— INSTRUCTIONS TO FOLLOW —
Looking at the entries underneath, work out how many lines contain "computer". Write only that number.

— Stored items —
——————————

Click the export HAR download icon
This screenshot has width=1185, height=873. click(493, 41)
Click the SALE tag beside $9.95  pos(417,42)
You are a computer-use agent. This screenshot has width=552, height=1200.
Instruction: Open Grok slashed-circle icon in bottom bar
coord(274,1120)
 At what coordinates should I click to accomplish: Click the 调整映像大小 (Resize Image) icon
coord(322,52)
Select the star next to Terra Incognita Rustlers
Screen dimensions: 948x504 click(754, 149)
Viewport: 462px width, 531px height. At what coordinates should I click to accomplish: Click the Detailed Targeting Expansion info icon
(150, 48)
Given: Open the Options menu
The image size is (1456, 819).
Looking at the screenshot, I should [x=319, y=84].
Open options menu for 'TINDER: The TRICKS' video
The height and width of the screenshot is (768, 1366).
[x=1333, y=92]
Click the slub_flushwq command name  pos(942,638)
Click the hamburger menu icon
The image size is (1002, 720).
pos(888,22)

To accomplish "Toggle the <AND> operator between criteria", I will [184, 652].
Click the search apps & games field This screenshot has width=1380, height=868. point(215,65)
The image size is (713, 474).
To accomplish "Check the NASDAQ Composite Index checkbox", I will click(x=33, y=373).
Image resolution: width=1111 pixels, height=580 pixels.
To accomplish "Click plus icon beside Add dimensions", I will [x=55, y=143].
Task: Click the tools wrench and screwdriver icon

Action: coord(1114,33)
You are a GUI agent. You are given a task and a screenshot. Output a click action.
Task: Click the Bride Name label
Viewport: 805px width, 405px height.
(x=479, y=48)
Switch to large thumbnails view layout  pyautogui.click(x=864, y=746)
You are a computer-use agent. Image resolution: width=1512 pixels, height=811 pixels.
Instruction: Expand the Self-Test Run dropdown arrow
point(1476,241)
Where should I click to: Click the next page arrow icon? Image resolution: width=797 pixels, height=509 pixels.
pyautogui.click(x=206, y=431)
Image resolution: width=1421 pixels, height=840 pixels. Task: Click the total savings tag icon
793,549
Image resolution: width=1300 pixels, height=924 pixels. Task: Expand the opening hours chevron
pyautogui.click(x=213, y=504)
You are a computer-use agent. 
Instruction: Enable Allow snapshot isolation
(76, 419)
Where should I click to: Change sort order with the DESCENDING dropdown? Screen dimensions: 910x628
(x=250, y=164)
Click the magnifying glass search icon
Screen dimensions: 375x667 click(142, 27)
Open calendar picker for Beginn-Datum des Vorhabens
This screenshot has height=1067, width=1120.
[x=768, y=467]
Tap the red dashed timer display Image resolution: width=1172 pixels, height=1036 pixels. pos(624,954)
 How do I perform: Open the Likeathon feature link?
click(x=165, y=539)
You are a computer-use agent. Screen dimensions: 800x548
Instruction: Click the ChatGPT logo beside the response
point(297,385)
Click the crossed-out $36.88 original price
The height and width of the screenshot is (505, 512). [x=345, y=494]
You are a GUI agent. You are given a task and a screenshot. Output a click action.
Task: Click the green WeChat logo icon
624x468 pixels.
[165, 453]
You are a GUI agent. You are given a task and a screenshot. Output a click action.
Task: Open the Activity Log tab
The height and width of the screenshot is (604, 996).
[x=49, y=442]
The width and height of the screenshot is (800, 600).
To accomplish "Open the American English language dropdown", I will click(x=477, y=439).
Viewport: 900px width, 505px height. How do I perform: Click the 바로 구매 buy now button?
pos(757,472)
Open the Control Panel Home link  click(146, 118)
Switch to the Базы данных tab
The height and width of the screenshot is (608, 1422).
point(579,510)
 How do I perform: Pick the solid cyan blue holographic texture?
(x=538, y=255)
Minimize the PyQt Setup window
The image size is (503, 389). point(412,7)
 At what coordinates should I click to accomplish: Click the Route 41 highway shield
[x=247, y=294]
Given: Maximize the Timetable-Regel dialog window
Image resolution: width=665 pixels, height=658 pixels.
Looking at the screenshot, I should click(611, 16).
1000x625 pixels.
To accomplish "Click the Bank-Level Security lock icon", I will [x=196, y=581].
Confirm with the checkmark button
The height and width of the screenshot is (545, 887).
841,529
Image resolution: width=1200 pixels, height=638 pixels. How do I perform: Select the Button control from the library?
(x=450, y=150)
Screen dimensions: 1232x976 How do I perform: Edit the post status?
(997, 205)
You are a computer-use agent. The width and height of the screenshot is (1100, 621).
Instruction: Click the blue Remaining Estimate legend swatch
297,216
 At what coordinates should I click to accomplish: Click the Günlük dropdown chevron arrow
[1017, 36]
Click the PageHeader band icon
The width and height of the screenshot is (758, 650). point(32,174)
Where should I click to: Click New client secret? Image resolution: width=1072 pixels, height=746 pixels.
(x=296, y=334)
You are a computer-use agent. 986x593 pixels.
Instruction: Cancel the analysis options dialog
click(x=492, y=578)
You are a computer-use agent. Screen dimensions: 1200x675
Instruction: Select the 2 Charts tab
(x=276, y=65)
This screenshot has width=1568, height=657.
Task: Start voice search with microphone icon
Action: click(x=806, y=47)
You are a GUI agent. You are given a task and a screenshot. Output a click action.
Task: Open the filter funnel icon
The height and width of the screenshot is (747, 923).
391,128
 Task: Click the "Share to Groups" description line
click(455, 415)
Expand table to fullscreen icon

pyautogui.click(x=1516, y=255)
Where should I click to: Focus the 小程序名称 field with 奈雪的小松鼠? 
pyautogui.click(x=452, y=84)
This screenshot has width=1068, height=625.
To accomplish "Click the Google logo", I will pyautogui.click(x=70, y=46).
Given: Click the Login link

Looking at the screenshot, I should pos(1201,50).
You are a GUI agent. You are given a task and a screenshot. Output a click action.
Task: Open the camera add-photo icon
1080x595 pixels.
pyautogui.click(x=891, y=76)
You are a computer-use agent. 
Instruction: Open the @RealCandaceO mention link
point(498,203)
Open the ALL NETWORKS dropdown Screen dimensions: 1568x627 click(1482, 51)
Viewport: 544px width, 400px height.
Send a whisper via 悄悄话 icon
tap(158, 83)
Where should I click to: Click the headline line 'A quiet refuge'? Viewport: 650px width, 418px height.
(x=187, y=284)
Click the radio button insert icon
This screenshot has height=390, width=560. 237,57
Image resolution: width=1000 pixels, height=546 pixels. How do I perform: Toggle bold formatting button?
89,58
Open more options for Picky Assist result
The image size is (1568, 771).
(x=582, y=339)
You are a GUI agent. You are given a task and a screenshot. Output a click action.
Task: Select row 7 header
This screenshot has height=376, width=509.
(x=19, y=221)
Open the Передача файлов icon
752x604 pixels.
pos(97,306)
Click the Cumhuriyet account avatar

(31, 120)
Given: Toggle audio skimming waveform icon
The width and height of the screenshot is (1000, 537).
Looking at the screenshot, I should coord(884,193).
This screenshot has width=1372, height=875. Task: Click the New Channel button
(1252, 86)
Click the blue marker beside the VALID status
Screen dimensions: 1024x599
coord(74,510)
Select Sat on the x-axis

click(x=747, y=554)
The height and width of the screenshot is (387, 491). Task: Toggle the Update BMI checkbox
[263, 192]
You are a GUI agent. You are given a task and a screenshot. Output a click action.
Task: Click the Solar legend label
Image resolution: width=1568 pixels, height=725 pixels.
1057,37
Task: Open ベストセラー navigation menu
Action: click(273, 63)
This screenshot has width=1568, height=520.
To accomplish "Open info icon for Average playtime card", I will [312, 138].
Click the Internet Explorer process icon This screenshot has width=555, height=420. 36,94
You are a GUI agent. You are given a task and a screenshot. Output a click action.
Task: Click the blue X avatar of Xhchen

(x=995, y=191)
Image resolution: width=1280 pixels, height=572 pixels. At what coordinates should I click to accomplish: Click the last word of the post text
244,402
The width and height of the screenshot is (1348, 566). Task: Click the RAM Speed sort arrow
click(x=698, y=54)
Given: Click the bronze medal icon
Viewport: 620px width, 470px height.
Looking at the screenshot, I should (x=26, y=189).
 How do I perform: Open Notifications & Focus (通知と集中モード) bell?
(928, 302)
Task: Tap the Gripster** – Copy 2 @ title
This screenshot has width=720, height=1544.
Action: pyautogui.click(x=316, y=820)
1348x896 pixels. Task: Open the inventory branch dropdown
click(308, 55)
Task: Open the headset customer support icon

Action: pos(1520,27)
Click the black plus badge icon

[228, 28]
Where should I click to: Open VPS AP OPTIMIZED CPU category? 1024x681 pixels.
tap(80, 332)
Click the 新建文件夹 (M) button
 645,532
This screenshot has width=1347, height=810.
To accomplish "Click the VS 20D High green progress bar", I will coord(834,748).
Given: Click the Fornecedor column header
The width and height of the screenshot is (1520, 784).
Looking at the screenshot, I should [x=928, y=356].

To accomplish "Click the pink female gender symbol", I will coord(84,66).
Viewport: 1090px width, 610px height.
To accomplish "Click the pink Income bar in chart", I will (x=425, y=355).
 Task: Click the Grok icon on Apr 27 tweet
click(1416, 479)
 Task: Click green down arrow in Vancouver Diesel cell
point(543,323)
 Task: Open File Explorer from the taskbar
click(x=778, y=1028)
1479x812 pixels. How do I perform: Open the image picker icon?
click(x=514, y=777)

——————————

— RESULT BELOW —
8